Climate fluctuations on time scales of one hundred to several hundred years are not understood and also not well reproduced by current climate models. On the other hand there is compelling empirical evidence for ice ages consistent with the astronomical cycles. Global warming over the last 40 to 50 years, however, is clearly related to the greenhouse effect, albeit regional differences in warming require better scientific understanding.

We need more discussion of warming benefits

WELT: You complain that there is not enough talk about the benefits of warming. Which ones in particular?

Bengtsson: I find it difficult to accept that a warmer climate is higher latitudes should be negative. An ice-free Arctic Ocean will encourage and enable more fishing, simplify shipping and transport and create better living conditions, better opportunities for farming and more productive forestry in places like Canada, Scandinavia and Russia.

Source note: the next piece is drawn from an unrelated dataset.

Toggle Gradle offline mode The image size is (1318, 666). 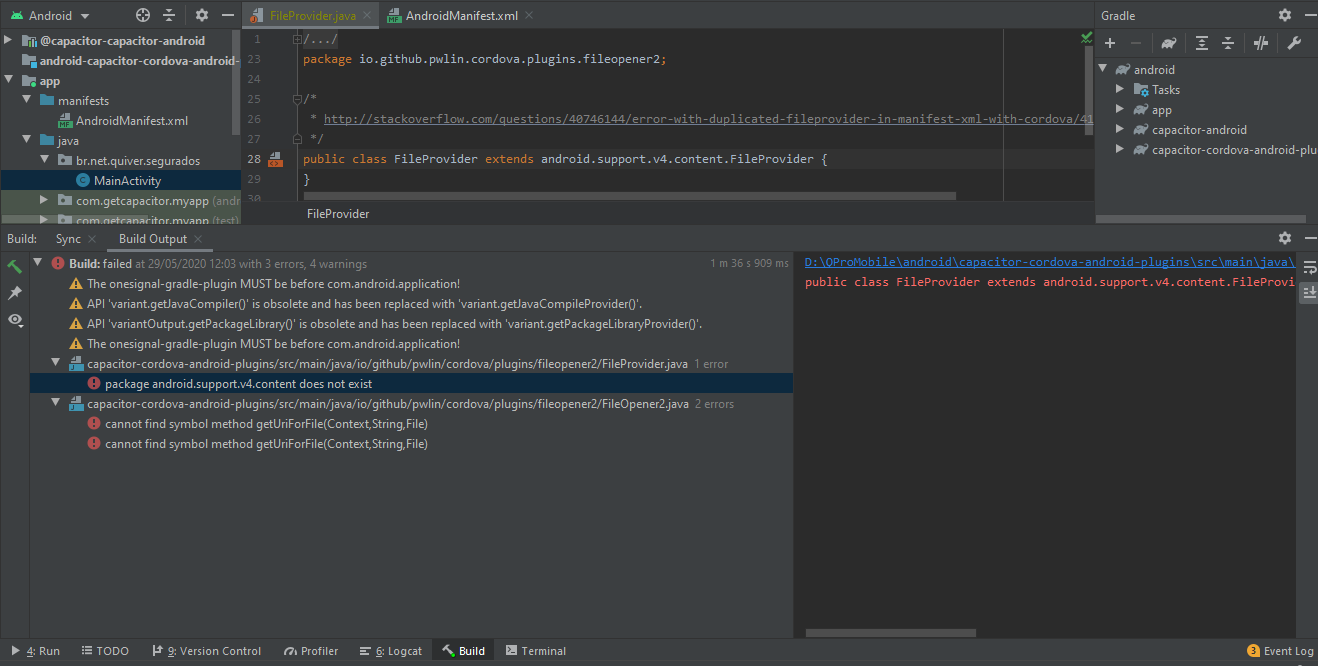tap(1261, 42)
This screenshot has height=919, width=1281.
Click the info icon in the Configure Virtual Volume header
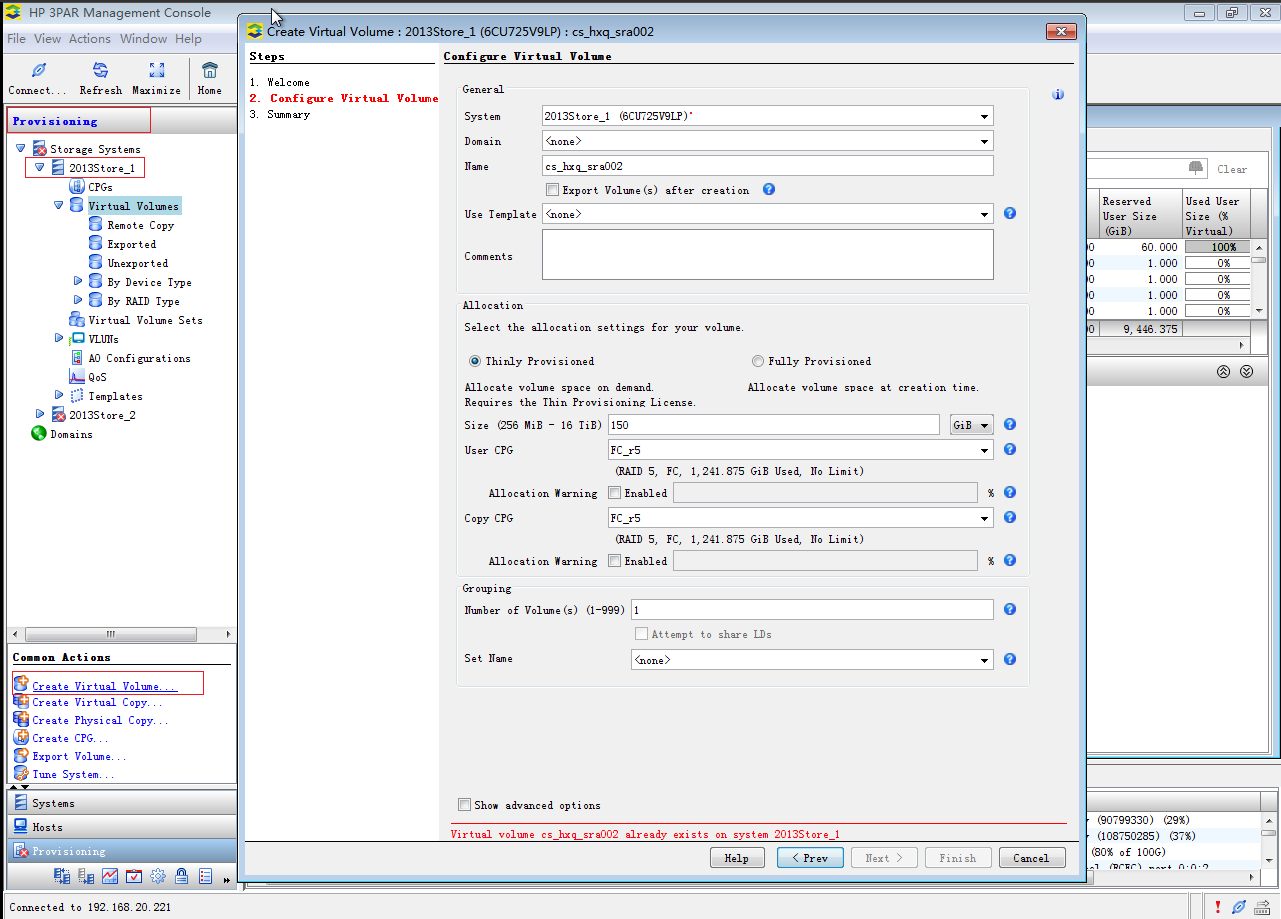pyautogui.click(x=1057, y=94)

WELT: “Nothing is more important than unbiased curiosity research,” you write in your book. Is climate research no longer impartial and open?

Bengtsson: Much less today than 20 to 40 years ago. I’m afraid the smartest scientists today are looking for other areas where science is more open.

WELT: In your book you call for a more open debate and criticise “groupthink, which prevents rational analysis”. What do you mean?

Bengtsson: I think the general public debate tends to regard all climate change as something negative, without pointing out that some climate changes are positive or even natural processes that have always existed. The warmer climate in Europe today is more favorable for society than the typical climate of the 19th century.

In fact, the warming observed in the 1930s was seen by almost everyone as something generally positive. I fear that the strong politicization of the climate debate has negative consequences for basic research, as some scientists are naturally skeptical and critical. That’s why some scientists hesitate to scrutinize issues that some universities and funding agencies could regard as being too critical of the Intergovernmental Panel on Climate Change (IPCC).

WELT: The IPCC was supposed to create a scientific consensus. Has that been successful?

Bengtsson: It is obvious that there is consensus in many areas, such as at basic mechanisms of the general circulation of the atmosphere and the oceans and also that more greenhouse gases in the atmosphere lead to a warmer climate. But there are disagreements about how fast the warming is taking place and how damaging the warming could be. There isn’t a real consensus on whether or not extreme weather has gotten worse, and certainly
no consensus on what caused the Little Ice Age.

WELT: The Earth’s temperature has risen by about one degree Celsius and will continue to do so, probably going up a degree or two this century, you write in your book. What do you say to young people or your compatriot Greta Thunberg, who is in panic over this prospect?

Knowledge is best medicine against climate fear

Bengtsson: My recommendation to the younger generations is that they engage intensively with the topic and learn more about the climate system. Knowledge is my opinion the best medication against climate fear.

WELT: What makes you optimistic that climate change can be slowed down?

Bengtsson: Significant scientific advances, more reliable weather forecasts and better understanding of the climate system. Secondly: Observations show that global warming is happening more slowly than in most computer simulations. Thirdly: Emissions of greenhouse gases among the OECD has declined significantly over the past 10 to 15 years. There’s reason to assume that this trend will eventually also happen in emerging markets within a few decades. Fourthly, I have strong confidence in the scientific and technical ingenuity of people and believe that this can thrive if we can maintain the current level of intensive research and the good international cooperation. The most advanced countries can fund basic research to develop new methods of energy production with minimal negative impact on the environment. In 100 years, I believe, climate change due to greenhouse gases will no longer be an issue.